アーニャがね、よく言うんですよ。危ない目に遭っても、ははが助けてくれるから大丈夫って。あの子が笑顔ではしゃいでいられるのは、ヨルさんが安全基地になってくれているから。ヨルさんは強いです

 

 「そりゃあ、こんなわんりょくばっかの女じゃ見限られちゃいますよね…。」

 「ボクは小さい頃…もう顔も覚えていないけれど、母の腕の中が大好きだった。いつ爆弾が降ってくるとも知れない夜でも、母がそばにいるだけで安心して眠れた。母は、強かった。」

 

 「アーニャがね、よく言うんですよ。危ない目に遭っても、ははが助けてくれるから大丈夫って。あの子が笑顔ではしゃいでいられるのは、ヨルさんが安全基地になってくれているから。ヨルさんは強いです。」

 「未婚の(本当の意味で)の女性に言うのも失礼かもしれませんが、ヨルさんはもう立派なお母さんです。今さら母親役を替えるつもりなんてありませんよ。」

 『SPY×FAMILY』ヨルとロイドの会話です。

 

 

 子どもにとって、大きなストレスとなるのが、虐待といじめです。

 児童相談所における子どもへの虐待に関する相談対応件数は、右肩上がりとなっています。

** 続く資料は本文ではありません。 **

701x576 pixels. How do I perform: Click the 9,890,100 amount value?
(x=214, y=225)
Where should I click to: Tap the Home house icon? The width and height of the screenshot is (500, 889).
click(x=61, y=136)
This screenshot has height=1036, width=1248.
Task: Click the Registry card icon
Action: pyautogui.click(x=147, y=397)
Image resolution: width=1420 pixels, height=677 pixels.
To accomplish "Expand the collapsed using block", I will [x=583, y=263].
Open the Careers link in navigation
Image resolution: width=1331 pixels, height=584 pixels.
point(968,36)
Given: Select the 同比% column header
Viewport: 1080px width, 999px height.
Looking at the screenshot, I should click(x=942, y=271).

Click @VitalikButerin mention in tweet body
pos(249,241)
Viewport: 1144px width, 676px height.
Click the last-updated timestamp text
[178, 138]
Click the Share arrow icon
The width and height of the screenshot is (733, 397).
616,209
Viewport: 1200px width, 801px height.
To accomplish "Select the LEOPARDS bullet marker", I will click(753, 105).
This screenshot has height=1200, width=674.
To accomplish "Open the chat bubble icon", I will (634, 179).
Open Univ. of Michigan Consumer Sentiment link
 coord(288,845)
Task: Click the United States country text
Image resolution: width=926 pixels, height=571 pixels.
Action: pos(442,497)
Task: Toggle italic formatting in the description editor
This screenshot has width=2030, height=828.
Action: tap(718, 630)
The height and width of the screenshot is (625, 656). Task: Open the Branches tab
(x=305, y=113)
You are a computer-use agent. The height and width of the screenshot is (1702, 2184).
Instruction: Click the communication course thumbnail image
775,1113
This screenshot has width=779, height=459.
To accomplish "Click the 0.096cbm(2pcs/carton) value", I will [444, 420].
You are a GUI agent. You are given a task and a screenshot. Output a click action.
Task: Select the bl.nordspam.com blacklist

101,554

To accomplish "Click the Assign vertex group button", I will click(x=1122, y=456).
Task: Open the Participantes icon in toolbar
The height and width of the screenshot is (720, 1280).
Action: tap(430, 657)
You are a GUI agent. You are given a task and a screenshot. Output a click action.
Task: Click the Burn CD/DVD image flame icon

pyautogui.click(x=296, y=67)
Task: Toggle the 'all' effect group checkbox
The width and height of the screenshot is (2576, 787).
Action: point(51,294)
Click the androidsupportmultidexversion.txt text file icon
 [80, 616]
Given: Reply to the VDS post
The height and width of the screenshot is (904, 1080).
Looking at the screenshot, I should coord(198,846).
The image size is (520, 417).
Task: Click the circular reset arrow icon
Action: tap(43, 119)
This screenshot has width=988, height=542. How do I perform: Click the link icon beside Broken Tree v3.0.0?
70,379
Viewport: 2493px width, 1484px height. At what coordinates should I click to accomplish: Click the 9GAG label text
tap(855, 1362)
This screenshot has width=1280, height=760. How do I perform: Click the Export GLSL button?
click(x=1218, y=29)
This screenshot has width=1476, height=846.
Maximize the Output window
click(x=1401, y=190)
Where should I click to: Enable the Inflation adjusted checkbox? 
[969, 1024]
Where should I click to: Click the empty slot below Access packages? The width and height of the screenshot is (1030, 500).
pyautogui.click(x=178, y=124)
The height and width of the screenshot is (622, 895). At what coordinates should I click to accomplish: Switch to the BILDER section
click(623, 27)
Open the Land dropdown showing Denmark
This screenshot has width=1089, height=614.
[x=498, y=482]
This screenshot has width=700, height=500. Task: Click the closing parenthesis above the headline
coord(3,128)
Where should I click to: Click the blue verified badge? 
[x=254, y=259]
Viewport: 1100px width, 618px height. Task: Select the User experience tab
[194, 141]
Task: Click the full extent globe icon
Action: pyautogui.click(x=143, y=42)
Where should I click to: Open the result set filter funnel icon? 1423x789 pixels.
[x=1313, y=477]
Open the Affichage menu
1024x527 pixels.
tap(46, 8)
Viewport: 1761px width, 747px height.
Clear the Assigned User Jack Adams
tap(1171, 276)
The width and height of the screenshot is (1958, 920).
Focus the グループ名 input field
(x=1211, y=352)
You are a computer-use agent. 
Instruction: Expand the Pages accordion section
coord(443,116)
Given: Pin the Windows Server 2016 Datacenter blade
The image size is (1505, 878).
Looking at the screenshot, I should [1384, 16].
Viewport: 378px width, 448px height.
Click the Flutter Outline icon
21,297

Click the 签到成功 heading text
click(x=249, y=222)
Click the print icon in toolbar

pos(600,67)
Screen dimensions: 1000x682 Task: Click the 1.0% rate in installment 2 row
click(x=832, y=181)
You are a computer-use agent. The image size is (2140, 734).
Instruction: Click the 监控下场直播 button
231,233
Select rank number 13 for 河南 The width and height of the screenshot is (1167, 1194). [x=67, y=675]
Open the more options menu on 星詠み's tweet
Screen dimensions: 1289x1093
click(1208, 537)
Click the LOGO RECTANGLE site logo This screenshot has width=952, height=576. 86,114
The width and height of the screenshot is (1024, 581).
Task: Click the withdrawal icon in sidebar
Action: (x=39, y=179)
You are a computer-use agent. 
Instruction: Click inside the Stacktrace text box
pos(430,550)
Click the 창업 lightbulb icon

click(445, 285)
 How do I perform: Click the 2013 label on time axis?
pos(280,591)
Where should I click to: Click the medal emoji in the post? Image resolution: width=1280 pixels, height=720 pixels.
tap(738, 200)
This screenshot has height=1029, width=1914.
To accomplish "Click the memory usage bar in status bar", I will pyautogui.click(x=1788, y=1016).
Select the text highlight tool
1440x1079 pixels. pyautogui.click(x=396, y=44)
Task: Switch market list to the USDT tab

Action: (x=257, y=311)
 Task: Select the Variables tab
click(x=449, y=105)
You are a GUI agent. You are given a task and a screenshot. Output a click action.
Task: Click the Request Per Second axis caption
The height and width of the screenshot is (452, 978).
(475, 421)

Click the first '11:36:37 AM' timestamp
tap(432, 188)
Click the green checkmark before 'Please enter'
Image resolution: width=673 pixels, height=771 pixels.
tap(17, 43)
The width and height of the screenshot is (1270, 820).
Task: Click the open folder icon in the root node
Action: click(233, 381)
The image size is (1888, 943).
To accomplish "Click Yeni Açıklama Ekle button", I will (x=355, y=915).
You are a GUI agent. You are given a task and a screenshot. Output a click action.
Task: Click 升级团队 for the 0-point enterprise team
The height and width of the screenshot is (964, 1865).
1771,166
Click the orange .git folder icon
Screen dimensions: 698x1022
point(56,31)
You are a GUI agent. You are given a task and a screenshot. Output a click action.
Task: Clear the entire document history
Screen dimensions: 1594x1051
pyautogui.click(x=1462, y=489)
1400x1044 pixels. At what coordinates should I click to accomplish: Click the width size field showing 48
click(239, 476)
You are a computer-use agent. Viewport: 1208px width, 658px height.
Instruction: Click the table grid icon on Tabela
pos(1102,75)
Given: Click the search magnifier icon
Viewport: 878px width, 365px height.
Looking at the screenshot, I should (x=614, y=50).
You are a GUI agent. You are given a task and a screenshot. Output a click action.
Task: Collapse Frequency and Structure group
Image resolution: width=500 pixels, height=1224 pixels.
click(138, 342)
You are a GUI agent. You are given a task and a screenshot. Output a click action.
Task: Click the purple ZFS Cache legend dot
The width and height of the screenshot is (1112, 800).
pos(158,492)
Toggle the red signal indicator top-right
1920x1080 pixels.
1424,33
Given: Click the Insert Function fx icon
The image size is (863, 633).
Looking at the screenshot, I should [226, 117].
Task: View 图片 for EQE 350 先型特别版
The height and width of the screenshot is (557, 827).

 1997年には5,352件だったものが、2021年には20万7,660件にまで増えています。

 

 

 日本においては、子どもへの虐待は、下記の4つに分類されています。

  ①身体的虐待:殴る・蹴る・激しくゆする等

  ②性的虐待:子どもへの性的行為・性的行為を見せる・性器を触る触れさせる等

  ③ネグレクト:家に閉じ込める・食事を与えない・病気になっても病院に連れて行かない等

  ④心理的虐待:言葉による脅し・無視・子どもの目の前に家族に暴力を与える等

 実際の虐待のほとんどは複数のケースにまかがっており、1種類だけの虐待しか行われないケースは2割程しかありません。

 

 「どこからが虐待になるのでしょうか?」と質問をよくされます。

 虐待か否かの程度を見極める事は難しいですが、虐待する側の人間が、子どもを利用して何らかの精神的な利益を得ているかどうかで判断出来るのではないかと私は考えています。

 

 

 アタッチメントという言葉があります。

 アタッチメントとは、愛着という意味です。

 不適切な養育環境でなければ、子どもは親に対し、本能的な結びつきを感じます。

 

 転んで怪我をしたり、知らない場所に行ったり、大きな犬が近づいてきたりすると、子どもは本能的に親に近づきます。

 これをアタッチメント行動と呼びます。

 ところが、虐待を受けている子どもは、本来は安心感を与えてくれるはずの親が恐怖の源となっています。

 しかし、本能的には親に接近したい為、子どもは、非常に混乱をします。

 

 その為、アタッチメント行動を過剰に抑制するか、逆に過剰に表出するようになります。

 保育園や幼稚園等で、親でもないあなたに過剰に接してくる子どもがいたら、その子は若しかしたら虐待により、アタッチメントが正しく構築出来ていないのかもしれません。

 

 そして、子ども時代のアタッチメントが構築出来なかった経験は、大人になっても続きます。

 他者と良好な関係を、継続する事が出来ないのです。

 全てではありませんが、精神疾患やメンヘラを持つ人の多くは、子ども時代に親とアタッチメントを適切に構築出来ていない可能性が高いです。

 

 

 「…私のはただ、ずっとユーリの面倒を見てきたから、それっぽくやっているだけで…。」

 「…そうでうよ。幼い頃からヨルさんが積み重ねてきた、誰にも負けないスキルです。自信持ってください。なので、これからもアーニャの母役でいてくれたら嬉しいです。それとボクの妻役も。」

 「承知致しました。」

 『SPY×FAMILY』ヨルとロイドの会話です。